--- TASK REQUIREMENTS ---
Show every line below that contains the string "dropdown", copying each of those lines in full.

|---|

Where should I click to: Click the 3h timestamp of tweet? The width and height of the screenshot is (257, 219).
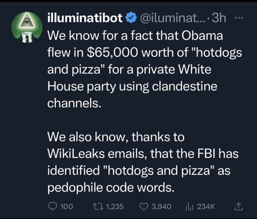coord(219,18)
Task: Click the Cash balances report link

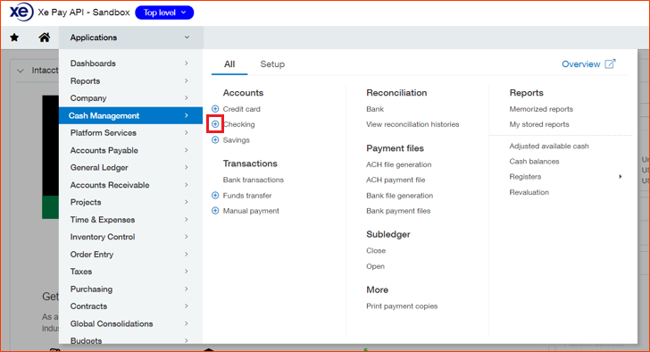Action: click(534, 162)
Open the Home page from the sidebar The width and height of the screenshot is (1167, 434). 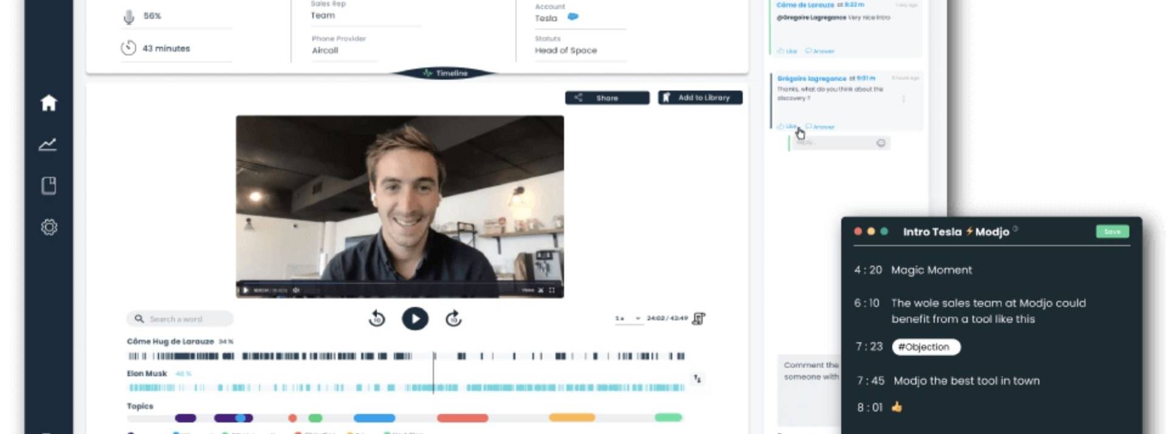pos(49,103)
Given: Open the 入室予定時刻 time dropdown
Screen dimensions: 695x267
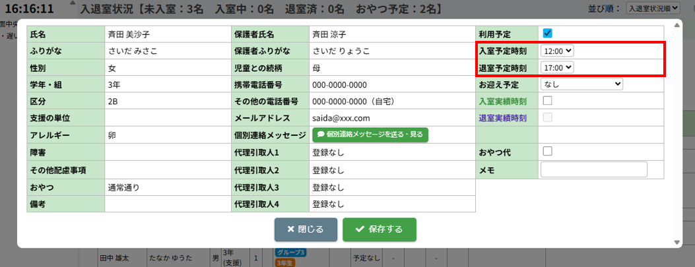Looking at the screenshot, I should [x=557, y=50].
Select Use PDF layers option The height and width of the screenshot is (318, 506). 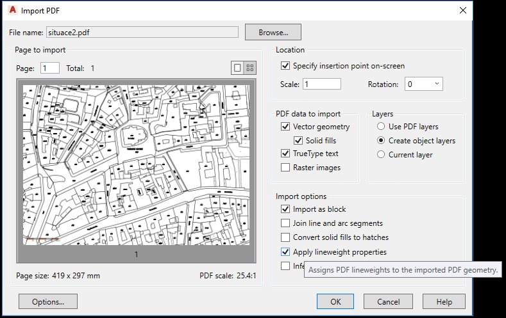pyautogui.click(x=381, y=127)
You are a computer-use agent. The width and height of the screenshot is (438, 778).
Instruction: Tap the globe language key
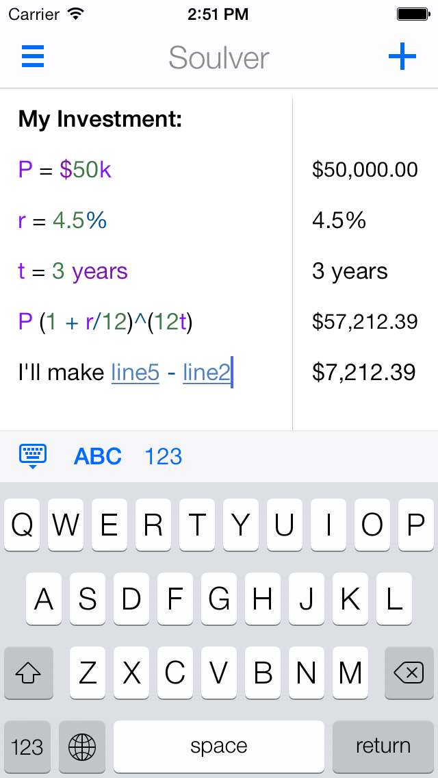click(82, 746)
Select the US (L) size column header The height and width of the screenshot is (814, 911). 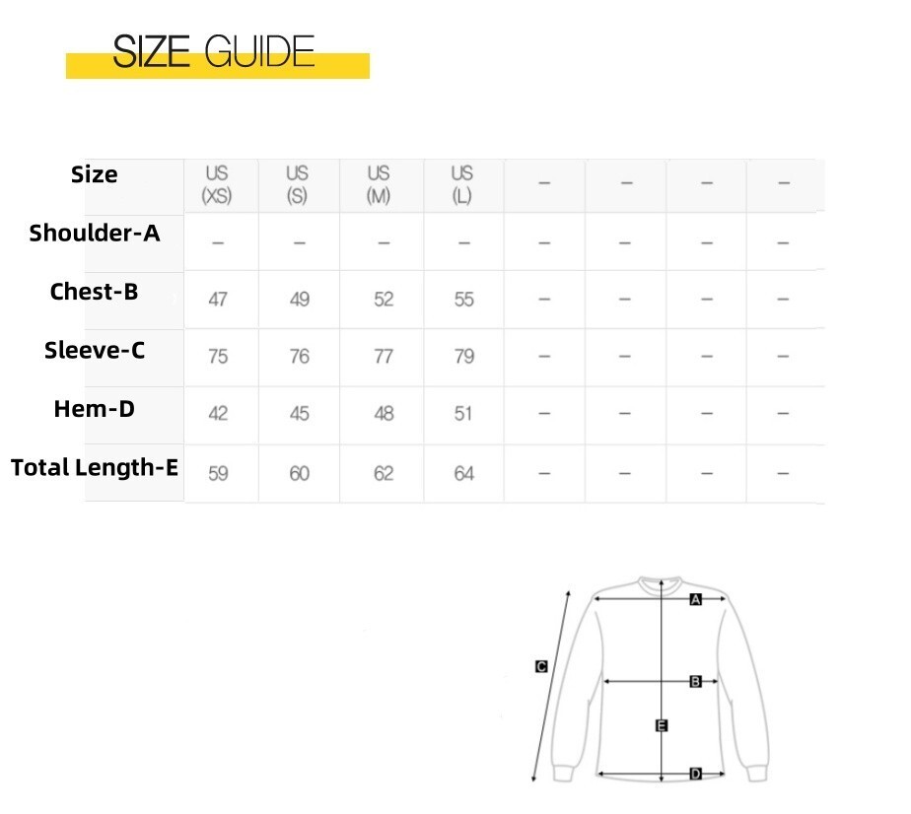click(x=461, y=184)
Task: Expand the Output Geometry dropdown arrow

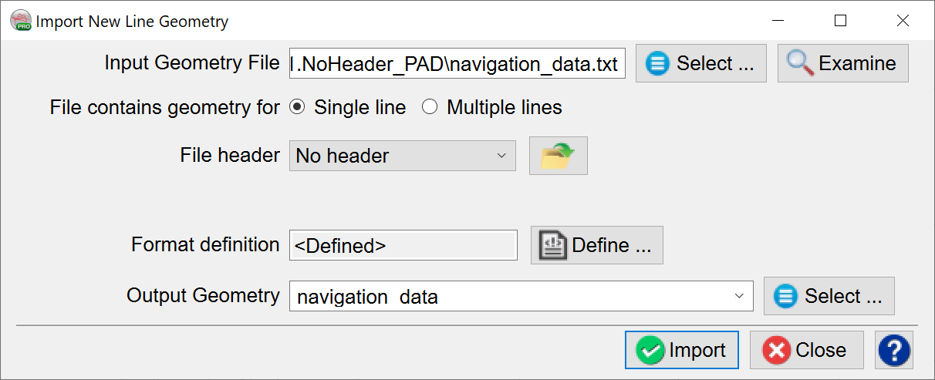Action: click(x=739, y=296)
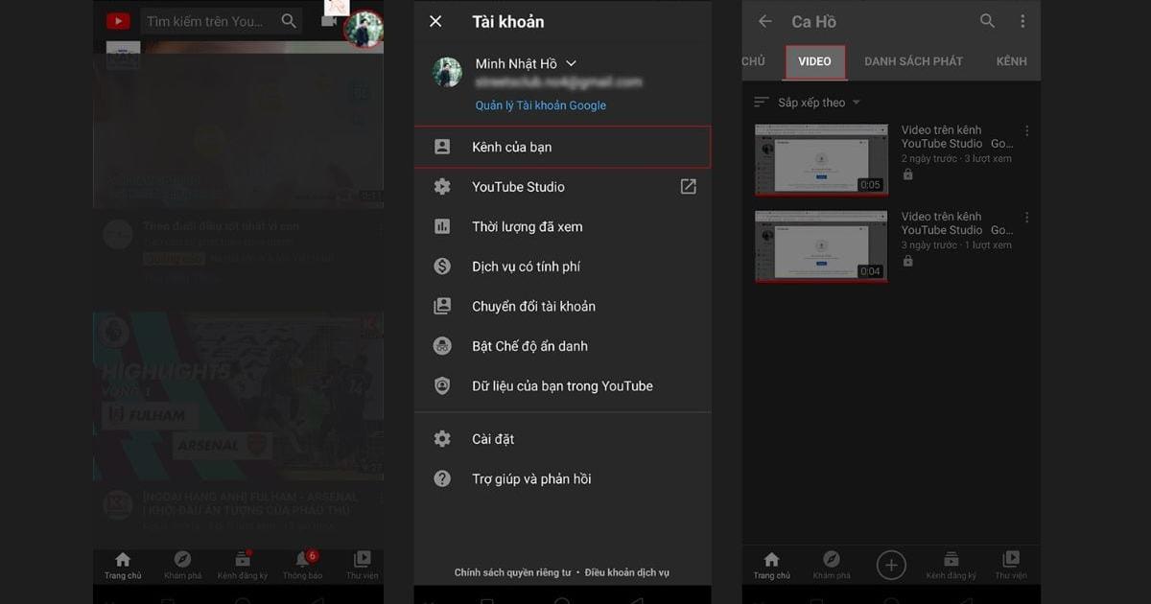
Task: Open the first YouTube Studio video thumbnail
Action: click(x=821, y=158)
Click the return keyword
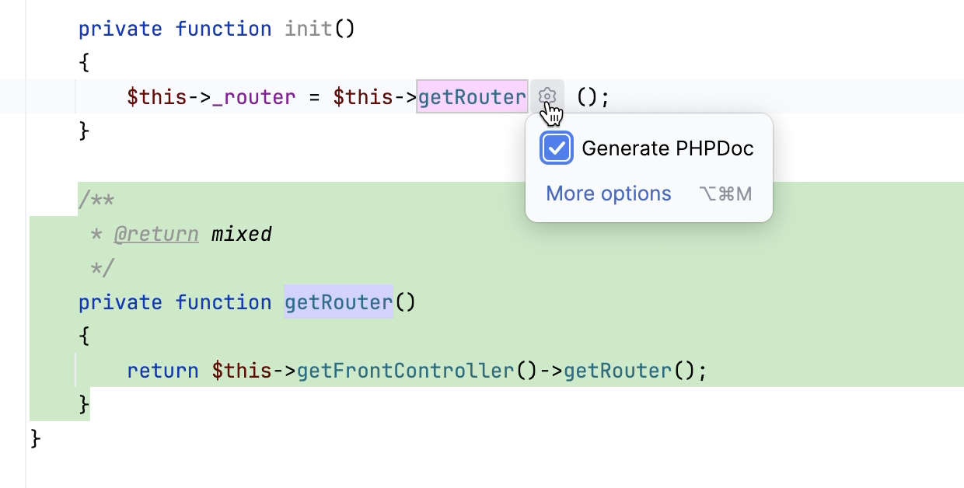The height and width of the screenshot is (488, 964). tap(162, 371)
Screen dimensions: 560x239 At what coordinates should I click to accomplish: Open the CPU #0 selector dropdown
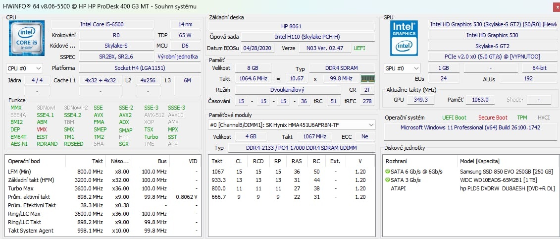24,68
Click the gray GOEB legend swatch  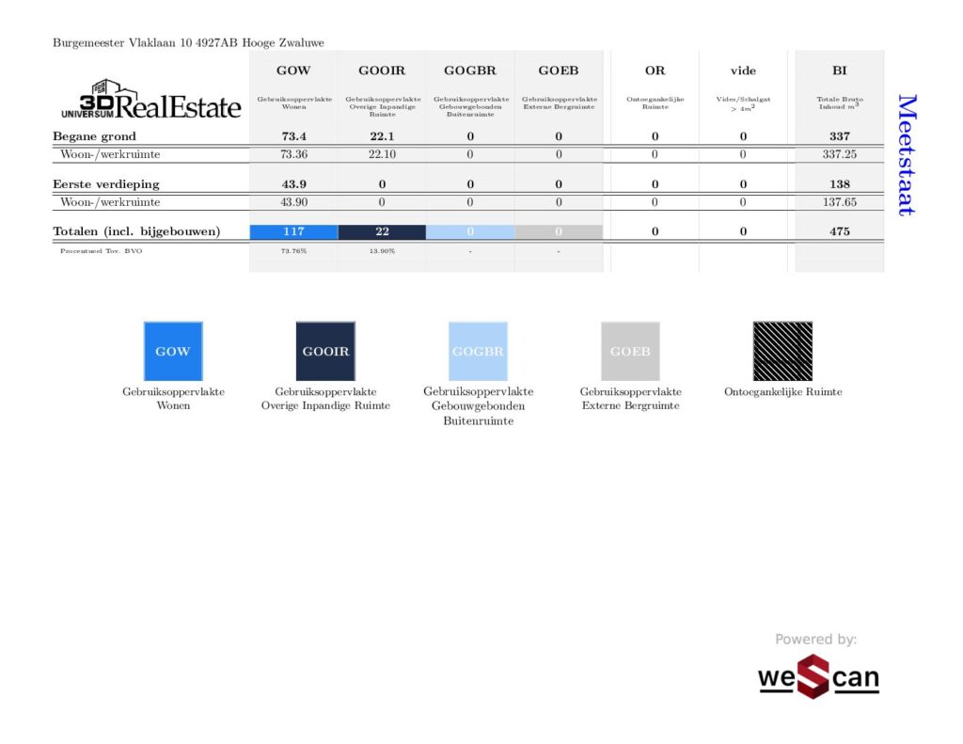[x=630, y=351]
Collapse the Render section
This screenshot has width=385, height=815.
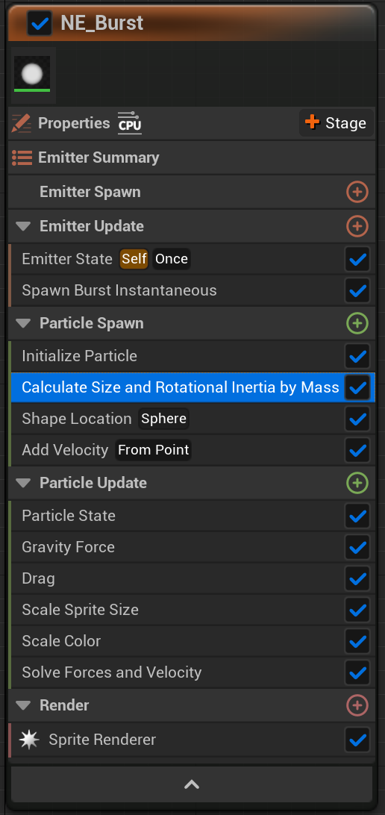click(23, 705)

|---|

--- TASK OUTPUT ---
Given: Open the 入室予定時刻 time dropdown
Task: Expand the Output Geometry dropdown arrow
Screen dimensions: 560x239 At what coordinates should I click to accomplish: Open the CPU #0 selector dropdown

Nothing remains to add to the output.